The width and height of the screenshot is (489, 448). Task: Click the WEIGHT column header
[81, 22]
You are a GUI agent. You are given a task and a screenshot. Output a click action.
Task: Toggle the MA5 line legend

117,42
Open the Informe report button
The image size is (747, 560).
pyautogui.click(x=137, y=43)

········

» TO DO
Your job is to write out the data exactly as it stands.

» REPLY
The width and height of the screenshot is (489, 448). Task: Click the WEIGHT column header
[81, 22]
You are a GUI agent. You are given a task and a screenshot. Output a click action.
Task: Toggle the MA5 line legend

117,42
Open the Informe report button
The image size is (747, 560).
pyautogui.click(x=137, y=43)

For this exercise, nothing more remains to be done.